Genlerin kodladığı arka arkaya dizili amino asitler, organizmaya gerekli olan proteinlere dönüşürler. Bir çok genin içinde amino asit kodlamayan harf bölgeleri bulunur. Bu harflerin olduğu bölgelere intron bölgeler denir. Ama insan ve hayvanlarda bulunan histon ve interferon genlerinde, diğer genlerden farklı olarak intron bölgeler bulunmaz. Bunun nedeni bu genlerin, evrim süreci içerisinde çok ayırtedici işlevlerinden dolayıdır
HİSTON VE İNTERFERON GENLERİNDE NEDEN İNTRON BÖLGE BULUNMAZ
Adenin, guanin, sitozin ve timin moleküllerinin oluşturduğu, sarmal ip merdiven biçimli yapı DNA'dır. Adenin, guanin, sitozin ve timin maddecikleri kısaca A, G, C ve T harfleri ile gösterilirler. A, G, C ve T maddeciklerinin birbirine bağlanmasından, uzun sarmal ip merdiven biçimli DNA oluşur. İnsan DNA'sında A, G, C, ve T harflerinden yani maddeciklerden 3 milyar tane var. İnsandan insana bu 3 milyar harften ancak 3 milyon tanesi farklıdır, bu 3 milyon molekül farklı şekillerde dizilmiştir. DNA'yı oluşturan bu 3 milyar A, G, C ve T harfleri ile simgelenen moleküller dizilişlerine göre değişik bölgeler oluştururlar. Oluşan bu bölgelerin bazılarıda genlerdir. İnsan da dahil bütün canlıların sahip oldukları vücut özelliklerini belirleyen genleridir. Canlıların sahip olduğu gen sayıları farklıdır. Gen sayıları farklı olduğu gibi genlerin içinde bulunduğu DNA 'yı oluşturan A, G , C ve T harfleri ile simgelenen moleküllerin sayısı da farklıdır. Bakterilerin molekül sayıları daha azdır. Küçük bir bakteri yaklaşık 600 bin molekülle, yaşamını var edecek kadar gerekli genleri oluşturabilmektedir. Bütün canlılarda her bir gen bir protein sentezler.

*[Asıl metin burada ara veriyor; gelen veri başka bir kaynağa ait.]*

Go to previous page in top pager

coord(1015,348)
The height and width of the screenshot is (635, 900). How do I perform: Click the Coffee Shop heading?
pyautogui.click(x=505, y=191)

Gen içerisinde yer alan harflerden üç tanesi bir amino asidi kodlar. Böylece 50, 100 ve daha çok sayıda amino asit ip üzerinde dizilen boncuklar gibi sıralanarak proteinlere dönüşürler. Küçük bir bakterinin moleküllerinin sayısı çeşitli nedenlerle artar. Bu fazlalık moleküller başlangıçta genlerin içinde yer alsalarda amino asit kodlamazlar. Amino asit kodlamayan molleküllerin sayısı çok fazla arttığında, artan bu moleküller, genlerin işlevli maddeciklerine dönüşürler. Genlerin içinde bulunan bazı harfler önceleri amino asit kodlarken, artık amino asit kodlamaz duruma gelirler. Yeni katılan harflerin hepsi amino asit kodlamasına katılmayabilirler. Farklı şekillerde ortaya çıkabilen, canlıların genleri içinde bulunan amino asit kodlamasına katılmayan bu harf bölgelerine intron bölgeler denir. Bakterilerin ortaya çıkışı yaklaşık 3 buçuk milyar yıl önce gerçekleşti. Bakteriler bölünerek çoğalırlar. Oğul bakterilerden bazılarının genleri değişir ve gelişmiş tek hücreli bir canlı türü ortaya çıkar. Bir canlı türünün içinden bazı bireylerin genleri değişir. Değişen genlerin yaptığı proteinlerde değişir. Proteinleri değişen bu canlı grubunun vücutları da değişir ve daha gelişkin yeni bir canlı türü oluşmuş olur. Böylece genleri değişen bir grup çok hücreli, değişerek solucanı meydana getirir. Sonra balıklar ortaya çıkar ve en son sıra memelilere gelir ve maymunlarla insan bu evrim serüveninin şimdilik son noktasıdır. Tek hücreli canlıların DNA'ları tek bir parçadan oluşur. Kimi gelişmiş tek hücreli canlılarla, çok hücreli canlıların DNA'ları birden çok parçalıdır. Bu parçalar hücre bölünürken bir araya gelerek katlanır. Bir kelebekten insana kadar bütün canlıların DNA'ları, kromozomlar şeklinde katlanır.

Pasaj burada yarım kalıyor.